Step1: Recall Poisson - distribution formula

The Poisson - distribution formula is $P(X = k)=\frac{\lambda^{k}e^{-\lambda}}{k!}$, where $X$ is the random variable representing the number of events, $k$ is the actual number of events that occur, $\lambda$ is the average number of events in the given time interval, and $e\approx2.71828$.

Step2: Calculate $\lambda$ for part a

Given that the average number of earthquakes per year is $\lambda_{year}=19$. For part a, we want to find the probability of $k = 24$ earthquakes in a year.
$P(X = 24)=\frac{19^{24}e^{- 19}}{24!}$
$19^{24}=1.9018\times10^{30}$, $e^{-19}\approx4.0762\times10^{-9}$, $24! = 6.204484017\times10^{23}$
$P(X = 24)=\frac{1.9018\times10^{30}\times4.0762\times10^{-9}}{6.204484017\times10^{23}}\approx0.0397$

Step3: Calculate $\lambda$ for part b - d

The average number of earthquakes per year is $\lambda_{year}=19$. So the average number of earthquakes per month is $\lambda_{month}=\frac{19}{12}\approx1.5833$.
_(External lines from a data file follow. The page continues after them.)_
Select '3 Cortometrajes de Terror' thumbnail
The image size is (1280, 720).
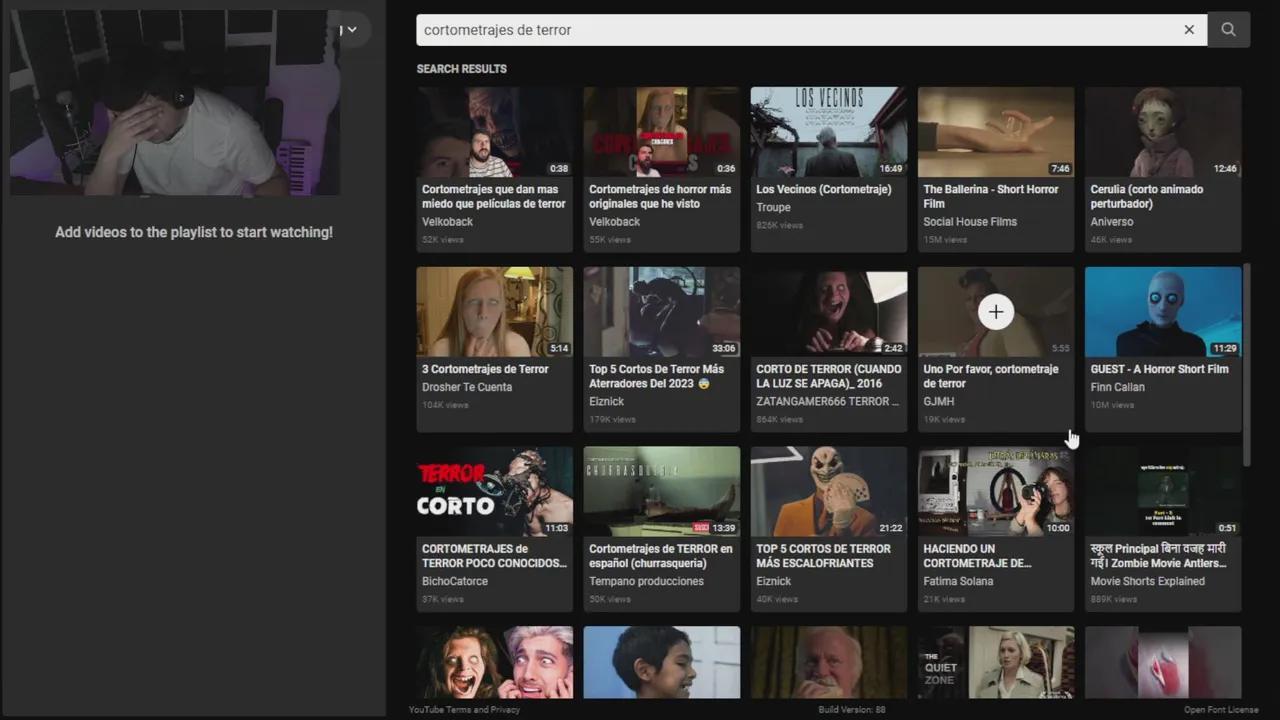(495, 312)
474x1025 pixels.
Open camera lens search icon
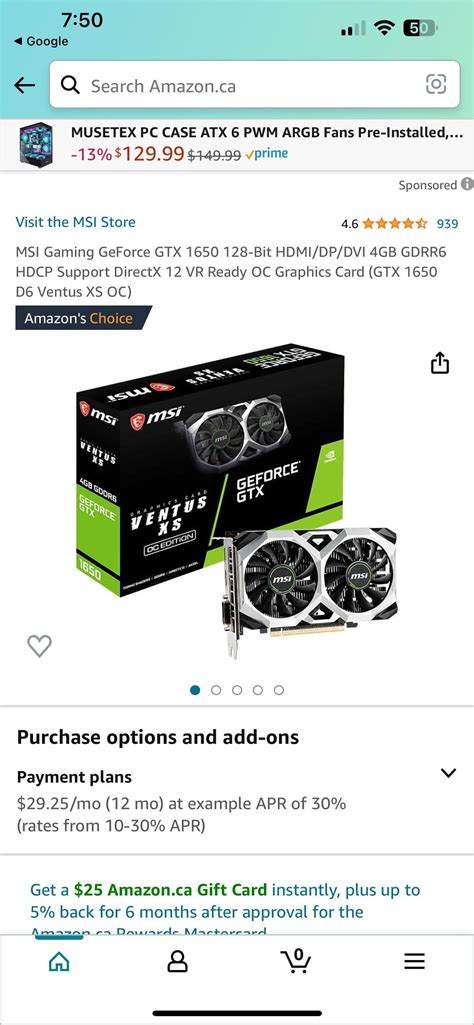click(x=435, y=84)
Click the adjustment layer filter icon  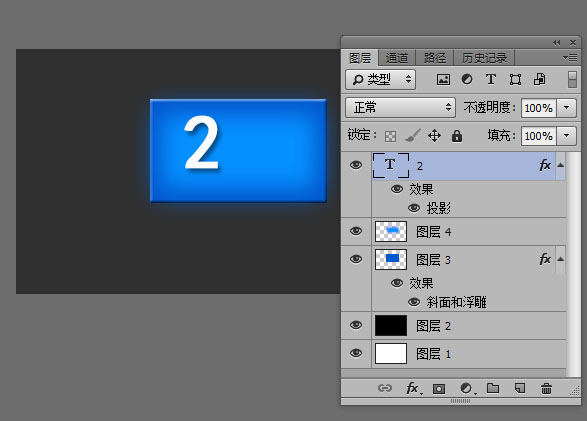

Step4: Calculate probability for part b

For $k = 1$ earthquake in a month, using the Poisson - distribution formula $P(X = 1)=\frac{(1.5833)^{1}e^{-1.5833}}{1!}$
$(1.5833)^{1}=1.5833$, $e^{-1.5833}\approx0.2059$
$P(X = 1)=1.5833\times0.2059\approx0.3260$

Step5: Calculate probability for part c

For $k = 0$ earthquake in a month, using the Poisson - distribution formula $P(X = 0)=\frac{(1.5833)^{0}e^{-1.5833}}{0!}$
Since $(1.5833)^{0}=1$ and $0! = 1$, $P(X = 0)=e^{-1.5833}\approx0.2059$

Step6: Calculate probability for part d

For $k = 2$ earthquakes in a month, using the Poisson - distribution formula $P(X = 2)=\frac{(1.5833)^{2}e^{-1.5833}}{2!}$
$(1.5833)^{2}=2.5068$, $e^{-1.5833}\approx0.2059$, $2! = 2$
$P(X = 2)=\frac{2.5068\times0.2059}{2}\approx0.2599$

Answer:

a) $0.0397$
b) $0.3260$
c) $0.2059$
d) $0.2599$